Film Noir Classics: QUICKSAND

After starring as the goody two shoes character Andy Hardy throughout the 1940’s, Mickey Rooney decided to take a role against type in this “film noir in a teacup” and “pretty nifty little picture” directed by Irving Pichel that was released in 1950.

Rooney plays an auto mechanic named Dan Brady who, after setting his sights on a pretty blonde dame (and our femme fatale) named Vera (Jeanne Cagney) decides to “borrow” $20 dollars from his garage’s cash register to take her on a swanky date. What seems to be just a small decision to do the wrong thing on the surface becomes the loose string that slowly unravels Brady’s life and has him sinking into deeper and deeper trouble. Things begin to go bad when the garage’s bookkeeper arrives two days early and Brady is forced to seek some quick cash to replace what he stole. He ends up going to a local jeweler and picking up a $100 dollar watch for a $10 dollars down payment after which he pawns it, getting $30 dollars. Brady deftly slips the money back into the cash register right in front of the bookkeeper claiming it was “stuck at the bottom of a sack”.

Things go back to normal until an investigator shows up at the garage prematurely accusing Brady of skipping out on the full payment for the watch he purchased. Brady now has to get even more cash so he steps over another moral line and robs a drunk along the boardwalk one night. Brady is quickly backed against another wall when he learns one of Vera’s friends witnessed the whole thing, but in the meantime he pays off the watch. Brady gets a mysterious call from Nick Dramoshag (Peter Lorre) who summons him to come to the boardwalk’s penny arcade. When Nick shows Brady the handkerchief he used to cover his face then threw away after the robbery, he blackmails him into stealing a car from the garage. Brady of course does it but soon after his boss confronts him and makes it clear he must either 1) pay the cost of the car 2) bring it back in 24 hours…or else!
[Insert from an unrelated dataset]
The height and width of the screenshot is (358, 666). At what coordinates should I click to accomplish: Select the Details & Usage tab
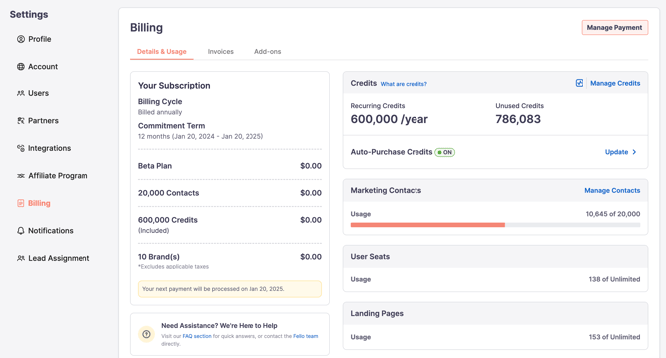[x=161, y=52]
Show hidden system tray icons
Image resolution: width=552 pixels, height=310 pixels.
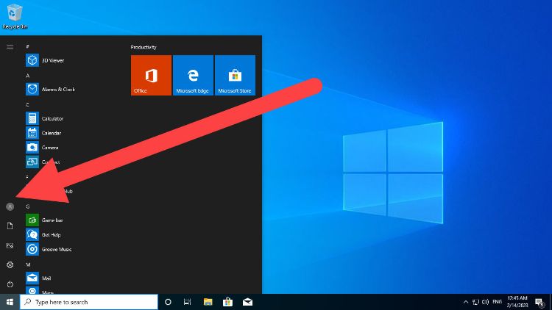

While out on the town Vera confides to Brady that she knows where he can get the large amount of money he needs: Nick’s arcade. When Brady attempts to rob the place he is discovered by the night watchman who chases him through the dark but Brady manages to get the cash ($3000 dollars) and escape. He and Vera go back to her place to count it and then behind his back, she takes $2000 dollars and buys a mink coat, leaving him with less than he needs to pay his boss back for the car. When he tries to give only half of what he owes his boss calls the cops and pulls a gun on him. Brady fights back and in a moment of panic he ends up strangling him. Following the attack Brady finds out from his co-worker that their boss had accused him of stealing the car too which leads Brady to conclude he was just putting pressure on each of them to get some reimbursement money from anywhere he could dig it up.

Brady’s only saving grace throughout the film is his ex-girlfriend Helen (Barbara Bel Geddes) the “good girl” who has remained faithful and truly loves him. The film’s climactic footchase takes place on the Santa Monica pier after Vera is found out and Brady is cornered by the coppers.

What is nice about this nifty little noir is how the finale doesn’t doesn’t go for the expected sentimental Hollywood type ending but rather provides an honest and realistic one. Quicksand was shot entirely on location in Santa Monica, CA and was co-financed by Rooney and Peter Lorre.